The Mountain Council for Accountable Development, a coalition of local homebuilders and real-estate agents, was created in response to Asheville and Buncombe County’s steep-slope ordinances and related land-use controls. An offshoot of the Asheville Board of Realtors and the Asheville Homebuilders Association, MCAD says it doesn’t aim to scuttle the ordinances but to make them better.

Members of the newly formed lobbying group say they support restrictions on mountainside development but believe the local ordinances are too restrictive.

“The original issue [in deciding to form the group] was in trying to find middle ground,” says Mike Butram, MCAD’s government-affairs director.

For many, the desire to protect hillsides from unchecked development is an emotional one, he maintains. “Our mission is to try and bring fact, backed up with science, to these issues,” says Butram. “And then bring the parties together, or join with the parties, in an effort to try and find the best solution to the problems. We endorse the steep-slope [ordinance] … but we think it’s too restrictive. … We have a vested interest in protecting [the slopes], as anyone does.”

A major problem with the ordinances, says Butram, is the lack of a clearly defined purpose. Is it safety concerns, aesthetics—or both? Either way, MCAD believes that more time and more reasoned, scientific analysis of the complex issues raised by steep-slope development is vital to creating ordinances that protect not only the real-estate industry but also residents, the environment and the area’s natural beauty.

The group is looking to involve others as affiliate members, including mortgage bankers, architects, surveyors, inspectors and “anyone related to any one of those groups that service” the homebuying or homebuilding industries, says Butram.

In order to adequately consider all sides of the issues, MCAD representative Corina Round says the group is forming an “opinions council” with representatives of all concerned groups—not just those in the real-estate industry.

At its heart, however, MCAD sees itself as a trade organization that will be ready to go to bat for the real-estate industry locally on sundry issues—not just the steep-slope rules.

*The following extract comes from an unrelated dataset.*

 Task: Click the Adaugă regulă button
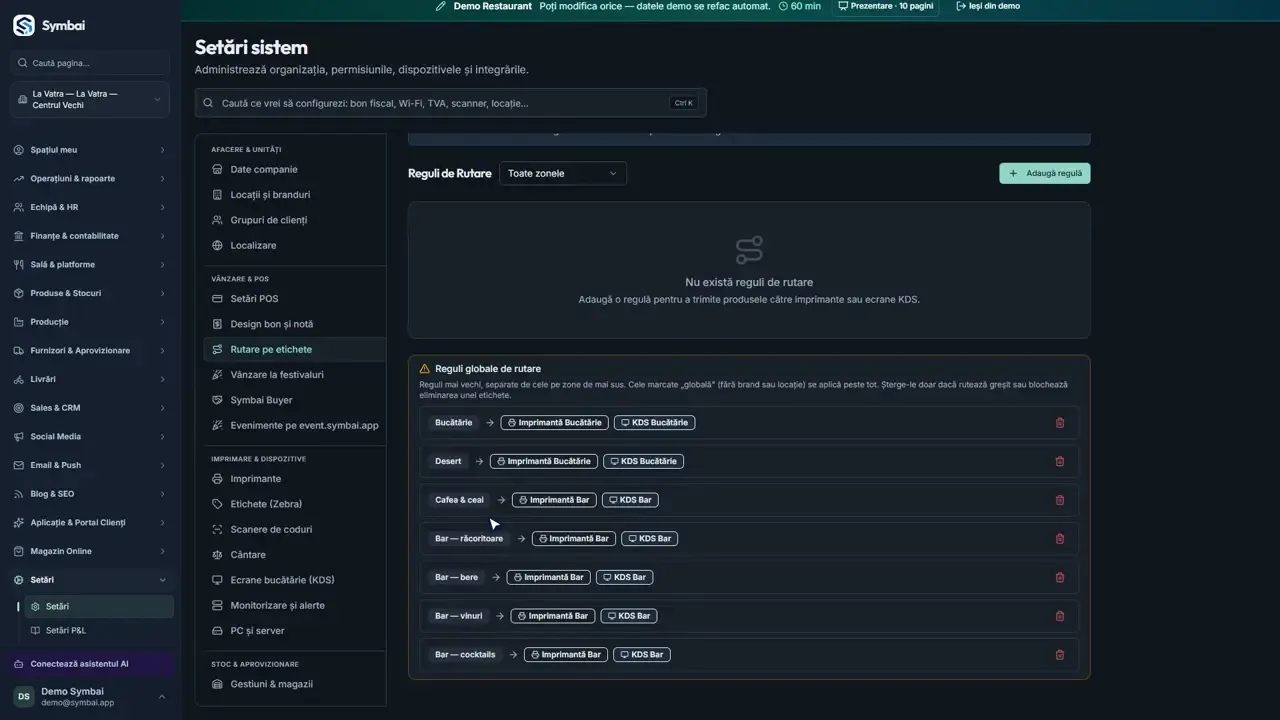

“Anytime there is an ordinance that comes up that will affect, positively or negatively, the building industry and the real-estate industry, it would be a reason to get involved with it,” says Butram, who adds that the new coalition is based on a successful model started several years ago in Mecklenburg County. “In this case, the steep-slope [ordinance] became the catalyst, because we’re brand new and the steep-slope issue was basically brand new.”